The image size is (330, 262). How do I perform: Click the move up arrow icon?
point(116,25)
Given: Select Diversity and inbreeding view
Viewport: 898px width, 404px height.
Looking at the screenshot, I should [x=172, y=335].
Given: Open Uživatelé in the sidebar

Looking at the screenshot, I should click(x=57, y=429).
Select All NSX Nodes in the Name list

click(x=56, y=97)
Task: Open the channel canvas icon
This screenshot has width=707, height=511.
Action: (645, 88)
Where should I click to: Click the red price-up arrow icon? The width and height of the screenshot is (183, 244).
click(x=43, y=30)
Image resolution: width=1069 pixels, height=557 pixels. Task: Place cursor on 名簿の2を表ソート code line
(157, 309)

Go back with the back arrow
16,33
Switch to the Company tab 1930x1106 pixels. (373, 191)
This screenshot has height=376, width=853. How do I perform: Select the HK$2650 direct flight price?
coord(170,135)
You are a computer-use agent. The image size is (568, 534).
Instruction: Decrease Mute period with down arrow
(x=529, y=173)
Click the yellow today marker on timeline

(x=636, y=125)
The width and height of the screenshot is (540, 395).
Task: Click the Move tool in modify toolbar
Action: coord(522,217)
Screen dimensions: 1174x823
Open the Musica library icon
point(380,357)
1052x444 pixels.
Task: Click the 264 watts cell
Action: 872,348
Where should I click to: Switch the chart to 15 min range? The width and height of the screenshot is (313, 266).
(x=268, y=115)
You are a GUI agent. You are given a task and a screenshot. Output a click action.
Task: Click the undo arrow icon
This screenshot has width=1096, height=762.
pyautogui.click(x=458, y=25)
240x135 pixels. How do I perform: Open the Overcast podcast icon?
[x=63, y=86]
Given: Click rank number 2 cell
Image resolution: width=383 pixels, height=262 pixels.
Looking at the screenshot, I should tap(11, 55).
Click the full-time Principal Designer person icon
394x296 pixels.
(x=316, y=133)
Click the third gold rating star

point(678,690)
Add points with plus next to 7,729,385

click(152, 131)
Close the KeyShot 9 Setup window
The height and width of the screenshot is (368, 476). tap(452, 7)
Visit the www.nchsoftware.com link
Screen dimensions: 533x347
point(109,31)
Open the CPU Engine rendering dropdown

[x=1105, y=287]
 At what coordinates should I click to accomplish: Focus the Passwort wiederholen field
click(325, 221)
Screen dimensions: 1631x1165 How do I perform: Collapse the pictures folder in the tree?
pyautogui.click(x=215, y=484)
━━━
TASK TO CARRY OUT: Copy exactly the stretch of data above from the line with "You are a computer-use" through the line with "Screen dimensions: 1174x823", and omit all other lines.

ANSWER FOR THE TASK:
You are a computer-use agent. The image size is (568, 534).
Instruction: Decrease Mute period with down arrow
(x=529, y=173)
Click the yellow today marker on timeline

(x=636, y=125)
The width and height of the screenshot is (540, 395).
Task: Click the Move tool in modify toolbar
Action: coord(522,217)
Screen dimensions: 1174x823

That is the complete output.